* Records to process
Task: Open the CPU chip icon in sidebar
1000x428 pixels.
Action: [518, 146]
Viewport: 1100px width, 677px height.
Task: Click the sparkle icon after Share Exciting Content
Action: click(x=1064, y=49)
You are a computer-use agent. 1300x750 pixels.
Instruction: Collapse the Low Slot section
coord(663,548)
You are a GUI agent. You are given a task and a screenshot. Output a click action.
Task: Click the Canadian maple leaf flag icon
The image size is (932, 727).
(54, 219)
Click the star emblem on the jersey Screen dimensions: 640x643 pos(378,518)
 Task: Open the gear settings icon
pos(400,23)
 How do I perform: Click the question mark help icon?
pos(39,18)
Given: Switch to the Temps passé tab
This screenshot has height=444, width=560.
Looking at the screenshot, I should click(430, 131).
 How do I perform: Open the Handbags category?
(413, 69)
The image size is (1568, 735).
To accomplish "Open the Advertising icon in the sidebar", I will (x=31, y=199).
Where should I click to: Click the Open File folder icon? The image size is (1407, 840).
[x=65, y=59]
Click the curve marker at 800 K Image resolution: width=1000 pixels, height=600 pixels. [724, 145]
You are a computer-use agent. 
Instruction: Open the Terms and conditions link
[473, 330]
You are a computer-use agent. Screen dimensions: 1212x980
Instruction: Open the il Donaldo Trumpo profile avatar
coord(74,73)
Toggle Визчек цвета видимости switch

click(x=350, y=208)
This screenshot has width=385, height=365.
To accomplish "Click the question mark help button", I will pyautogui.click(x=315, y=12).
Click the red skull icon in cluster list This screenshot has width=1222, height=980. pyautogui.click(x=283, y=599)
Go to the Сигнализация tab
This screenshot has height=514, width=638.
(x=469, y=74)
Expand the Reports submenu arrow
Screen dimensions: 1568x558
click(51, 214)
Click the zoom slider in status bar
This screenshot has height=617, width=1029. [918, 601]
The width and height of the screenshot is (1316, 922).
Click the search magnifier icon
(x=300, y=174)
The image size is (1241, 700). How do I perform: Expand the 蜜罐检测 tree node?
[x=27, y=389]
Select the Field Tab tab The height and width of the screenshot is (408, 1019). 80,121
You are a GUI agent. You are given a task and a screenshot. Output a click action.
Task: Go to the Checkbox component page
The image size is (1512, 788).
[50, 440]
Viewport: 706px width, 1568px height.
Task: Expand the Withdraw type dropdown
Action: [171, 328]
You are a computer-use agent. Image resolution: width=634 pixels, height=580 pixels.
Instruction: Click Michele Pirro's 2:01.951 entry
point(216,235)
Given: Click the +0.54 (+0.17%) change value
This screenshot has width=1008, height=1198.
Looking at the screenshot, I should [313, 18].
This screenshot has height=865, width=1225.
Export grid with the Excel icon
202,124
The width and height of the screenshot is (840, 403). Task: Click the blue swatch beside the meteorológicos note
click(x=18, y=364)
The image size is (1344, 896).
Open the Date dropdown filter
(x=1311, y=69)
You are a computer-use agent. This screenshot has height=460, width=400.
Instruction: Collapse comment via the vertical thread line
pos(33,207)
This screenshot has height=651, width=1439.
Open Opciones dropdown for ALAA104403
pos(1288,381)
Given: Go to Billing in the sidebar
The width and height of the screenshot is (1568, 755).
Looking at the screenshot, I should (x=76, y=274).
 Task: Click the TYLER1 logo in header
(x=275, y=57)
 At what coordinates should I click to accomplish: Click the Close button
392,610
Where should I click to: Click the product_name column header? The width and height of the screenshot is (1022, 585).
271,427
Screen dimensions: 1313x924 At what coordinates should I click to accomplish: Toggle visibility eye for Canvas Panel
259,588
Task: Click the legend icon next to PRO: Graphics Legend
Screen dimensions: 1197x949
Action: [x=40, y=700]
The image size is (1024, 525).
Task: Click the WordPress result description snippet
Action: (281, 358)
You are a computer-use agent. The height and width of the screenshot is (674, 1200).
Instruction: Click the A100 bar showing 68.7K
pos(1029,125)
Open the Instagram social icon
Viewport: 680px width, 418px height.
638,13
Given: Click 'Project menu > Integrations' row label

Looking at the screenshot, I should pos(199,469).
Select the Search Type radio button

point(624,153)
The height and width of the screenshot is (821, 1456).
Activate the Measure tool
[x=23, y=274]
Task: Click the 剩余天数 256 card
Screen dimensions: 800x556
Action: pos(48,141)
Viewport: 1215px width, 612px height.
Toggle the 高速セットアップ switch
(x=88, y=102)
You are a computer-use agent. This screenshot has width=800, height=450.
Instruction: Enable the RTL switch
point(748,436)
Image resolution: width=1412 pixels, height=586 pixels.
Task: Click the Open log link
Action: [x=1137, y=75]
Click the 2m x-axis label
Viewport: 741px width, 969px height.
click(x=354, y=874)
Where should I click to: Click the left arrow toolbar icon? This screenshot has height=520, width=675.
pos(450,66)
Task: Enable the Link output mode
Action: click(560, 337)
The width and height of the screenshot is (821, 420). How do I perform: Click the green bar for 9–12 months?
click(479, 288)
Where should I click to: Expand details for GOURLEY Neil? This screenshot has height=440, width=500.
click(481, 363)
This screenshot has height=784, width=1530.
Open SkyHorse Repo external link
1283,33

* Job
Rewrite the entire listing above so that every "computer-use agent" becomes "GUI agent", keeping everything else the same.

* Result below
Task: Open the CPU chip icon in sidebar
1000x428 pixels.
Action: [518, 146]
Viewport: 1100px width, 677px height.
Task: Click the sparkle icon after Share Exciting Content
Action: click(x=1064, y=49)
You are a GUI agent. 1300x750 pixels.
Instruction: Collapse the Low Slot section
coord(663,548)
You are a GUI agent. You are given a task and a screenshot. Output a click action.
Task: Click the Canadian maple leaf flag icon
The image size is (932, 727).
(54, 219)
Click the star emblem on the jersey Screen dimensions: 640x643 pos(378,518)
 Task: Open the gear settings icon
pos(400,23)
 How do I perform: Click the question mark help icon?
pos(39,18)
Given: Switch to the Temps passé tab
This screenshot has height=444, width=560.
Looking at the screenshot, I should click(430, 131).
 How do I perform: Open the Handbags category?
(413, 69)
The image size is (1568, 735).
To accomplish "Open the Advertising icon in the sidebar", I will (x=31, y=199).
Where should I click to: Click the Open File folder icon? The image size is (1407, 840).
[x=65, y=59]
Click the curve marker at 800 K Image resolution: width=1000 pixels, height=600 pixels. [724, 145]
You are a GUI agent. 
Instruction: Open the Terms and conditions link
[473, 330]
You are a GUI agent. Screen dimensions: 1212x980
Instruction: Open the il Donaldo Trumpo profile avatar
coord(74,73)
Toggle Визчек цвета видимости switch

click(x=350, y=208)
This screenshot has width=385, height=365.
To accomplish "Click the question mark help button", I will pyautogui.click(x=315, y=12).
Click the red skull icon in cluster list This screenshot has width=1222, height=980. pyautogui.click(x=283, y=599)
Go to the Сигнализация tab
This screenshot has height=514, width=638.
(x=469, y=74)
Expand the Reports submenu arrow
Screen dimensions: 1568x558
click(51, 214)
Click the zoom slider in status bar
This screenshot has height=617, width=1029. [918, 601]
The width and height of the screenshot is (1316, 922).
Click the search magnifier icon
(x=300, y=174)
The image size is (1241, 700). How do I perform: Expand the 蜜罐检测 tree node?
[x=27, y=389]
Select the Field Tab tab The height and width of the screenshot is (408, 1019). 80,121
You are a GUI agent. You are given a task and a screenshot. Output a click action.
Task: Go to the Checkbox component page
The image size is (1512, 788).
[50, 440]
Viewport: 706px width, 1568px height.
Task: Expand the Withdraw type dropdown
Action: [171, 328]
You are a GUI agent. Image resolution: width=634 pixels, height=580 pixels.
Instruction: Click Michele Pirro's 2:01.951 entry
point(216,235)
Given: Click the +0.54 (+0.17%) change value
This screenshot has width=1008, height=1198.
Looking at the screenshot, I should [313, 18].
This screenshot has height=865, width=1225.
Export grid with the Excel icon
202,124
The width and height of the screenshot is (840, 403). Task: Click the blue swatch beside the meteorológicos note
click(x=18, y=364)
The image size is (1344, 896).
Open the Date dropdown filter
(x=1311, y=69)
You are a GUI agent. This screenshot has height=460, width=400.
Instruction: Collapse comment via the vertical thread line
pos(33,207)
This screenshot has height=651, width=1439.
Open Opciones dropdown for ALAA104403
pos(1288,381)
Given: Go to Billing in the sidebar
The width and height of the screenshot is (1568, 755).
Looking at the screenshot, I should (x=76, y=274).
 Task: Click the TYLER1 logo in header
(x=275, y=57)
 At what coordinates should I click to accomplish: Click the Close button
392,610
Where should I click to: Click the product_name column header? The width and height of the screenshot is (1022, 585).
271,427
Screen dimensions: 1313x924 At what coordinates should I click to accomplish: Toggle visibility eye for Canvas Panel
259,588
Task: Click the legend icon next to PRO: Graphics Legend
Screen dimensions: 1197x949
Action: [x=40, y=700]
The image size is (1024, 525).
Task: Click the WordPress result description snippet
Action: (281, 358)
You are a GUI agent. The height and width of the screenshot is (674, 1200).
Instruction: Click the A100 bar showing 68.7K
pos(1029,125)
Open the Instagram social icon
Viewport: 680px width, 418px height.
638,13
Given: Click 'Project menu > Integrations' row label

Looking at the screenshot, I should pos(199,469).
Select the Search Type radio button

point(624,153)
The height and width of the screenshot is (821, 1456).
Activate the Measure tool
[x=23, y=274]
Task: Click the 剩余天数 256 card
Screen dimensions: 800x556
Action: pos(48,141)
Viewport: 1215px width, 612px height.
Toggle the 高速セットアップ switch
(x=88, y=102)
You are a GUI agent. This screenshot has width=800, height=450.
Instruction: Enable the RTL switch
point(748,436)
Image resolution: width=1412 pixels, height=586 pixels.
Task: Click the Open log link
Action: [x=1137, y=75]
Click the 2m x-axis label
Viewport: 741px width, 969px height.
click(x=354, y=874)
Where should I click to: Click the left arrow toolbar icon? This screenshot has height=520, width=675.
pos(450,66)
Task: Enable the Link output mode
Action: click(560, 337)
The width and height of the screenshot is (821, 420). How do I perform: Click the green bar for 9–12 months?
click(479, 288)
Where should I click to: Expand details for GOURLEY Neil? This screenshot has height=440, width=500.
click(481, 363)
This screenshot has height=784, width=1530.
Open SkyHorse Repo external link
1283,33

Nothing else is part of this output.